■ What you will do: Rewrite the lines below as a JSON list of strings, one string per line, leaving out blank lines.
## Begin Data records
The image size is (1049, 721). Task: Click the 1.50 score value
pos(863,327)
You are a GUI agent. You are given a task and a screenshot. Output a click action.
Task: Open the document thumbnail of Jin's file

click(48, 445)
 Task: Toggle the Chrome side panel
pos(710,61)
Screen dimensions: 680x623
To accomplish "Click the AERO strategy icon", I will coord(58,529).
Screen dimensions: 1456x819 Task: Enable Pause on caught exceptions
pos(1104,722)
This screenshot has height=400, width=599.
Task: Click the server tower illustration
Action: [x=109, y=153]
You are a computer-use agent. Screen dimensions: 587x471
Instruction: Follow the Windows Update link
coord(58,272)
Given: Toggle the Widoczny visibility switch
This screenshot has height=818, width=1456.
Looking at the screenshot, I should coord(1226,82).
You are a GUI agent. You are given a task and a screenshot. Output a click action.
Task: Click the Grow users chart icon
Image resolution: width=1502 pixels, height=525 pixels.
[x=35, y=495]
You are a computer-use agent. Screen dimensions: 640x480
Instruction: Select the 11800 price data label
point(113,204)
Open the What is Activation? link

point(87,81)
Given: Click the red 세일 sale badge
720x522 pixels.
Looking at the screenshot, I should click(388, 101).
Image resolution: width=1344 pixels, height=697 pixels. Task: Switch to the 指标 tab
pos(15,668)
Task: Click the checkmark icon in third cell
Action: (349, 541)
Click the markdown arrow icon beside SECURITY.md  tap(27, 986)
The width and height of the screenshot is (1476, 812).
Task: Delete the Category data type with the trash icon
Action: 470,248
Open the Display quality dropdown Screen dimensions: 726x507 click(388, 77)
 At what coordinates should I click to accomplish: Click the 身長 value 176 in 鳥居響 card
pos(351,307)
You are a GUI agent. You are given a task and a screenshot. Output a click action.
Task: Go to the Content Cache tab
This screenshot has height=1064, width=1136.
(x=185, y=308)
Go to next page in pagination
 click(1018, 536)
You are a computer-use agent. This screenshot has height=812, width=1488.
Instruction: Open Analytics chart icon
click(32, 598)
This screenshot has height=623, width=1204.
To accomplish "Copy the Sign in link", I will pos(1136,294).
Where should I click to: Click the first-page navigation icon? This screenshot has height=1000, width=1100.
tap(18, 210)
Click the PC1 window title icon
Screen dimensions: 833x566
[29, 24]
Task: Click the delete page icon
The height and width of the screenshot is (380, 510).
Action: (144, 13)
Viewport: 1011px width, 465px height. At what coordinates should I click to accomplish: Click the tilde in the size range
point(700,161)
## End Data records
■ Result below:
[
  "The image size is (1049, 721). Task: Click the 1.50 score value",
  "pos(863,327)",
  "You are a GUI agent. You are given a task and a screenshot. Output a click action.",
  "Task: Open the document thumbnail of Jin's file",
  "click(48, 445)",
  " Task: Toggle the Chrome side panel",
  "pos(710,61)",
  "Screen dimensions: 680x623",
  "To accomplish \"Click the AERO strategy icon\", I will coord(58,529).",
  "Screen dimensions: 1456x819 Task: Enable Pause on caught exceptions",
  "pos(1104,722)",
  "This screenshot has height=400, width=599.",
  "Task: Click the server tower illustration",
  "Action: [x=109, y=153]",
  "You are a computer-use agent. Screen dimensions: 587x471",
  "Instruction: Follow the Windows Update link",
  "coord(58,272)",
  "Given: Toggle the Widoczny visibility switch",
  "This screenshot has height=818, width=1456.",
  "Looking at the screenshot, I should coord(1226,82).",
  "You are a GUI agent. You are given a task and a screenshot. Output a click action.",
  "Task: Click the Grow users chart icon",
  "Image resolution: width=1502 pixels, height=525 pixels.",
  "[x=35, y=495]",
  "You are a computer-use agent. Screen dimensions: 640x480",
  "Instruction: Select the 11800 price data label",
  "point(113,204)",
  "Open the What is Activation? link",
  "point(87,81)",
  "Given: Click the red 세일 sale badge",
  "720x522 pixels.",
  "Looking at the screenshot, I should click(388, 101).",
  "Image resolution: width=1344 pixels, height=697 pixels. Task: Switch to the 指标 tab",
  "pos(15,668)",
  "Task: Click the checkmark icon in third cell",
  "Action: (349, 541)",
  "Click the markdown arrow icon beside SECURITY.md  tap(27, 986)",
  "The width and height of the screenshot is (1476, 812).",
  "Task: Delete the Category data type with the trash icon",
  "Action: 470,248",
  "Open the Display quality dropdown Screen dimensions: 726x507 click(388, 77)",
  " At what coordinates should I click to accomplish: Click the 身長 value 176 in 鳥居響 card",
  "pos(351,307)",
  "You are a GUI agent. You are given a task and a screenshot. Output a click action.",
  "Task: Go to the Content Cache tab",
  "This screenshot has height=1064, width=1136.",
  "(x=185, y=308)",
  "Go to next page in pagination",
  " click(1018, 536)",
  "You are a computer-use agent. This screenshot has height=812, width=1488.",
  "Instruction: Open Analytics chart icon",
  "click(32, 598)",
  "This screenshot has height=623, width=1204.",
  "To accomplish \"Copy the Sign in link\", I will pos(1136,294).",
  "Where should I click to: Click the first-page navigation icon? This screenshot has height=1000, width=1100.",
  "tap(18, 210)",
  "Click the PC1 window title icon",
  "Screen dimensions: 833x566",
  "[29, 24]",
  "Task: Click the delete page icon",
  "The height and width of the screenshot is (380, 510).",
  "Action: (144, 13)",
  "Viewport: 1011px width, 465px height. At what coordinates should I click to accomplish: Click the tilde in the size range",
  "point(700,161)"
]